═════ Text section

The target of $3.9 billion in exports in 1981 appears on its way to being exceeded. Some optimists talk of $5 billion in exports this year. Mr. Ozal is more modest in his expectations.

He is also far from confident that he has found a solution to the difficult problem of the state economic enterprises. These continue to play a disproportionately large role in the country's economy. Subsidies for them have been reduced and new employees are no longer being added. Hard decisions have to be made on plants started years ago and now nearing completion but with almost no prospect of profitable production.

Serious students of the Turkish economy, such as Yavuz Tolun, who operates the country's foremost business analysis service, agree with Ozal that the real tests of the economic recovery program lie ahead. Current export success results from government incentives and special exertions by manufacturers and trading firms.

Long-term reorientation of the economy from production for the internal market to equal or greater emphasis on production for export -- and to full participation in the world economy -- requires structural changes, improved quality control, and close collaboration with foreign partners who can provide investments as well as managerial and marketing skills. Politics in abeyance

The Turkish military administers the country with a light touch. The press remains gaudy, with vivid color photographs and dramatic human-interest and sports reporting, but it provides more serious news and reflective commentary than it did in the days of helter-skelter political demagoguery.

Some journalists complain of telephone warnings from the National Security Council, but these seem to be few and far between. It would be hard to make a case that there are serious restrictions on freedom of expession in the country.

Where are the former politicians?

Many extreme rightists and some leftists are under arrest. A few leftists have fled abroad. Officers of the two major parties are in enforced inactivity, and they have been denied the right to make public speeches and publish articles. They are free, however, to travel and receive visitors.

Former Prime Minister Bulent Ecevit misses few opportunities to meet foreign journalists and academics. Mr. Demirel seems less eager for such contact. But both display a unanimity uncharacteristic of the period when they were competing for office by telling visitors that the military takeover last fall was unnecessary because the politicians could have worked out a solution for Turkey's problems.

══════════

Actions to take —
[A] Answer these questions from the passage on Turkey:
(i) What was the export target for 1981?
(ii) Who operates the country's foremost business analysis service?
(iii) What have officers of the two major parties been denied?
[B] From the passage on Turkey, write out word for word the part that opens with the words "The Turkish military" and closes with "helter-skelter political demagoguery.".
The listing that comes after the passage on Turkey is separate material.

═════ Dataset extract

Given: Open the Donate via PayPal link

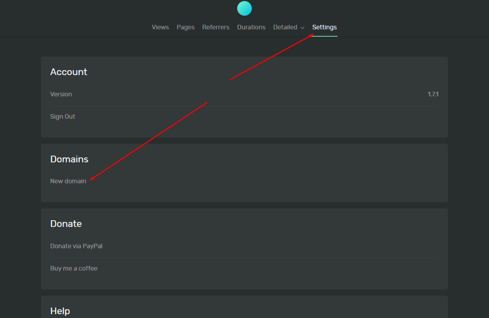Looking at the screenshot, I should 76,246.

══════════

Results of the tasks —
[A]
(i) $3.9 billion
(ii) Yavuz Tolun
(iii) The right to make public speeches and publish articles

[B]
The Turkish military administers the country with a light touch. The press remains gaudy, with vivid color photographs and dramatic human-interest and sports reporting, but it provides more serious news and reflective commentary than it did in the days of helter-skelter political demagoguery.